Si conferma, dunque, un’altra intuizione del nostro maître à penser: «La semiologia ci ha insegnato che il mito ha il compito di istituire un’intenzione storica come natura, una contingenza come eternità»: l’analogia fra simboli che sfocia in una contaminazione dell’uno e dell’altro non è certo cosa nuova, ma è utile precisare quale sia il suo scopo. La retrodatazione ad infinito del mito: il mito nasce da un concetto storico, da una contingenza, ed è volto a sovrapporre a questa esistenza temporale la sua atemporalità naturale: “così è, perché è sempre stato”. Avevamo correttamente individuato sotto le spoglie del simbolo Z l’esistenza di un sistema mitico, e infatti «L’elaborazione di un secondo sistema semiologico consentirà al mito di sottrarsi al dilemma: ridotto a svelare o a liquidare il concetto, esso si risolve a naturalizzarlo. Siamo di fronte al principio stesso del mito: il mito trasforma la storia in natura».

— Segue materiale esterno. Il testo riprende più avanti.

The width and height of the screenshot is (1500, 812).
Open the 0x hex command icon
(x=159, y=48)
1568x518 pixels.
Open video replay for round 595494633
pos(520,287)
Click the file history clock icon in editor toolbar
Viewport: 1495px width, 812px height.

Ora, con l’allignamento del significante nella storia russa il sistema semiologico compie un passo ulteriore e decisivo: confrontiamo quanto scritto da R.B.: «Nel caso del negro-soldato, per esempio, svuotata non è certo l’imperialità francese (tutt’altro, è ben questa che bisogna rendere presente), ma la qualità contingente, storica, fabbricata insomma, del colonialismo. Il mito non nega le cose, anzi, la sua funzione è di parlarne, le purifica, le fa innocenti, le istituisce come natura e come eternità, dà loro una chiarezza che non è quella della spiegazione, ma quella della contestazione. Se io constato l’imperialità francese senza spiegarla, mi ci vuole ben poco per trovarla naturale, qualcosa che va da sé: ed eccomi rassicurato».
Di nuovo, tutto è in evidenza, il mito si mette in mostra («Per quanto possa sembrare paradossale il mito non nasconde nulla: la sua funzione e di deformare, non di far sparire»): la Z afferma in fondo che l’imperialismo russo va bene, non è sbagliato – in primis ai russi – perché è così da sempre, è naturale, ed in esso risiede la grandezza della madrepatria.

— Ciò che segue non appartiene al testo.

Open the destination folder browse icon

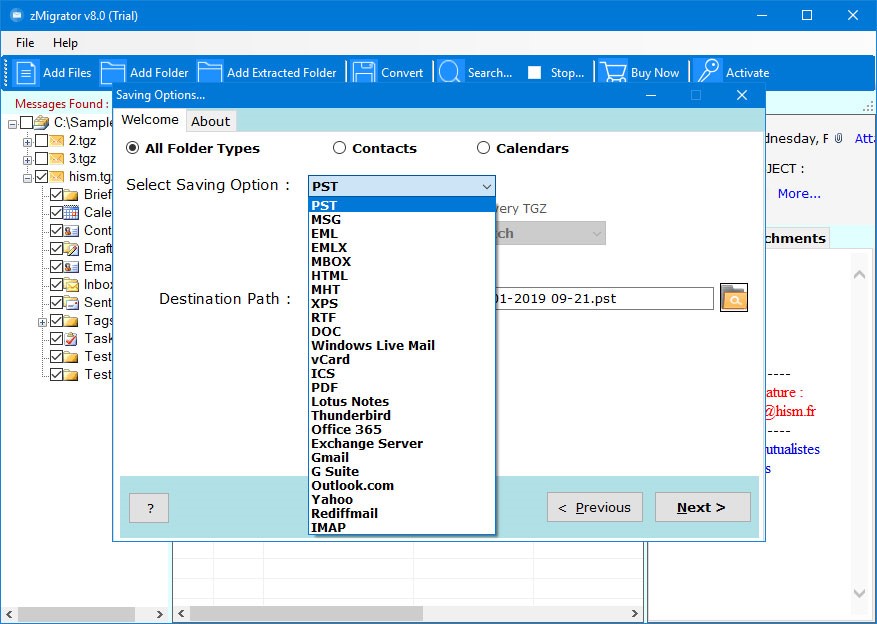pos(734,298)
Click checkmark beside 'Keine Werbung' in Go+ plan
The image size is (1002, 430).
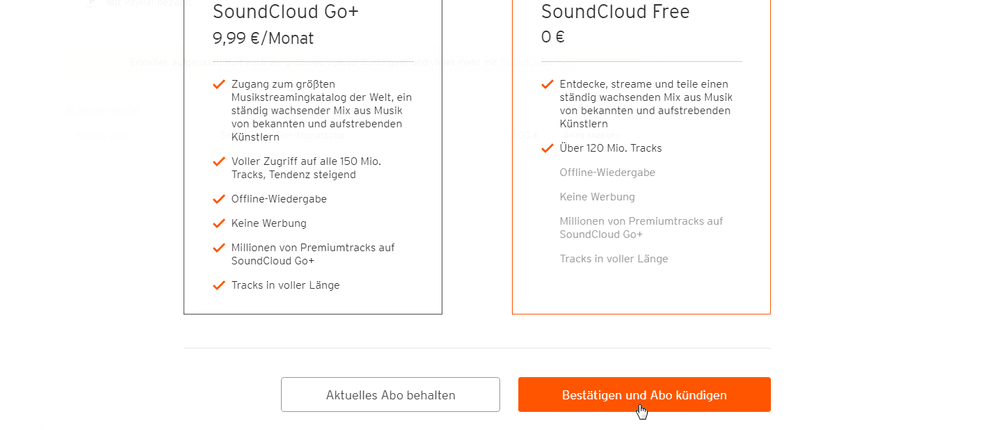[x=219, y=224]
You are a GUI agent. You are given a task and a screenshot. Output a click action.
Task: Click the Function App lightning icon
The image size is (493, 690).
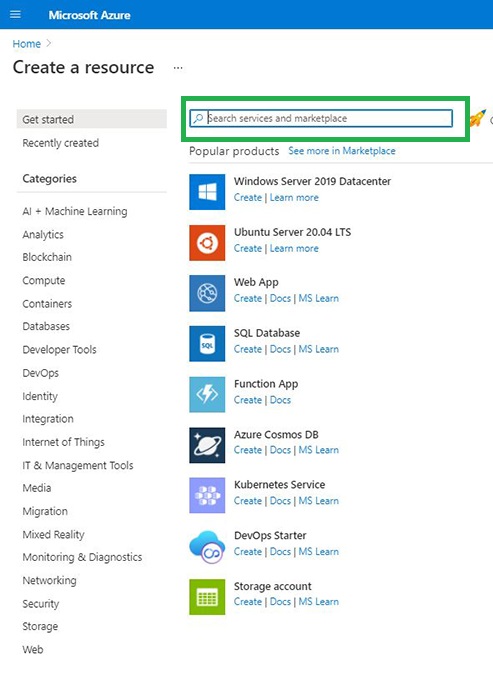click(x=207, y=394)
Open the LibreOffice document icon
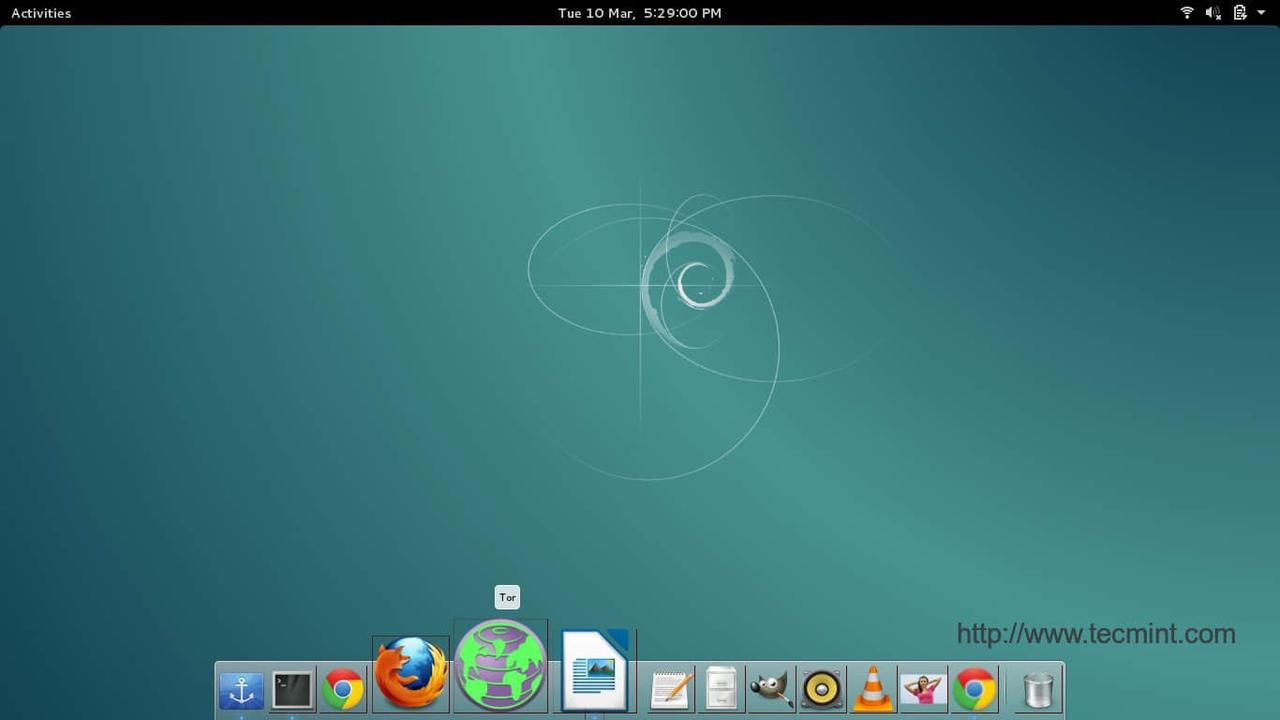The width and height of the screenshot is (1280, 720). (595, 671)
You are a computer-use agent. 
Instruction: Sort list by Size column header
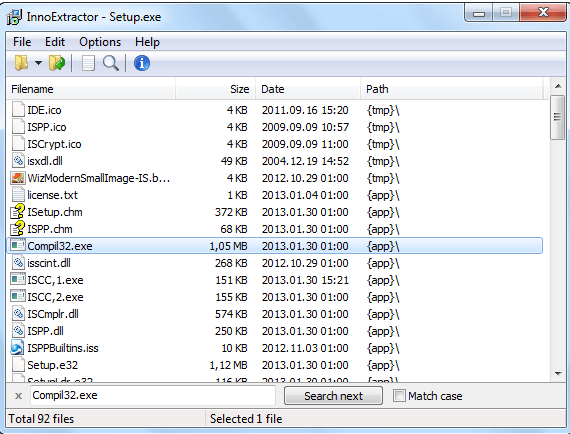tap(216, 89)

La battaglia “mediale” che i russi giocano sulla difensiva essendo naturalmente sotto il tiro degli occidentali, vede dunque un’ulteriore controffensiva.
Finalmente, un conclusivo appunto: la proliferazione del segno, questo moltiplicarsi cui si accennava in apertura dello scritto è sì un tratto costitutivo del mito/segno stesso, ma anche un suo prodotto: una volta ch’esso viene naturalizzato, infatti, viene anche spontaneo adoperarlo.